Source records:
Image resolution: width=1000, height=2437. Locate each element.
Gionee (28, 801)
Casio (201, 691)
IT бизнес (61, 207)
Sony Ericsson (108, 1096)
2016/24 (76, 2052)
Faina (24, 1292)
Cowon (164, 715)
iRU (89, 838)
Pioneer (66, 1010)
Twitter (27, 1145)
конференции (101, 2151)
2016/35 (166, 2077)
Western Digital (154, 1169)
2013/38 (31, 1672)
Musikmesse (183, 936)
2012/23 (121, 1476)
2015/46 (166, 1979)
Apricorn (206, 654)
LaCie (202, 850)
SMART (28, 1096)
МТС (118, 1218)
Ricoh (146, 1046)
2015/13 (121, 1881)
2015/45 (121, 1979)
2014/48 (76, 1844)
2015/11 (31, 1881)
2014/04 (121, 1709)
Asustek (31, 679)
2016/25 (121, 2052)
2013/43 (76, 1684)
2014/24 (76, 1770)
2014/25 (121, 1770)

• [WHAT YOU HAVE TO DO]: Reproduce verbatim every line of the records from the one containing "Sony Ericsson (108, 1096)" through the last line of the records, both ends included.

• [EXPECTED ANSWER]:
Sony Ericsson (108, 1096)
2016/24 (76, 2052)
Faina (24, 1292)
Cowon (164, 715)
iRU (89, 838)
Pioneer (66, 1010)
Twitter (27, 1145)
конференции (101, 2151)
2016/35 (166, 2077)
Western Digital (154, 1169)
2013/38 (31, 1672)
Musikmesse (183, 936)
2012/23 (121, 1476)
2015/46 (166, 1979)
Apricorn (206, 654)
LaCie (202, 850)
SMART (28, 1096)
МТС (118, 1218)
Ricoh (146, 1046)
2015/13 (121, 1881)
2015/45 (121, 1979)
2014/48 (76, 1844)
2015/11 (31, 1881)
2014/04 (121, 1709)
Asustek (31, 679)
2016/25 (121, 2052)
2013/43 (76, 1684)
2014/24 (76, 1770)
2014/25 (121, 1770)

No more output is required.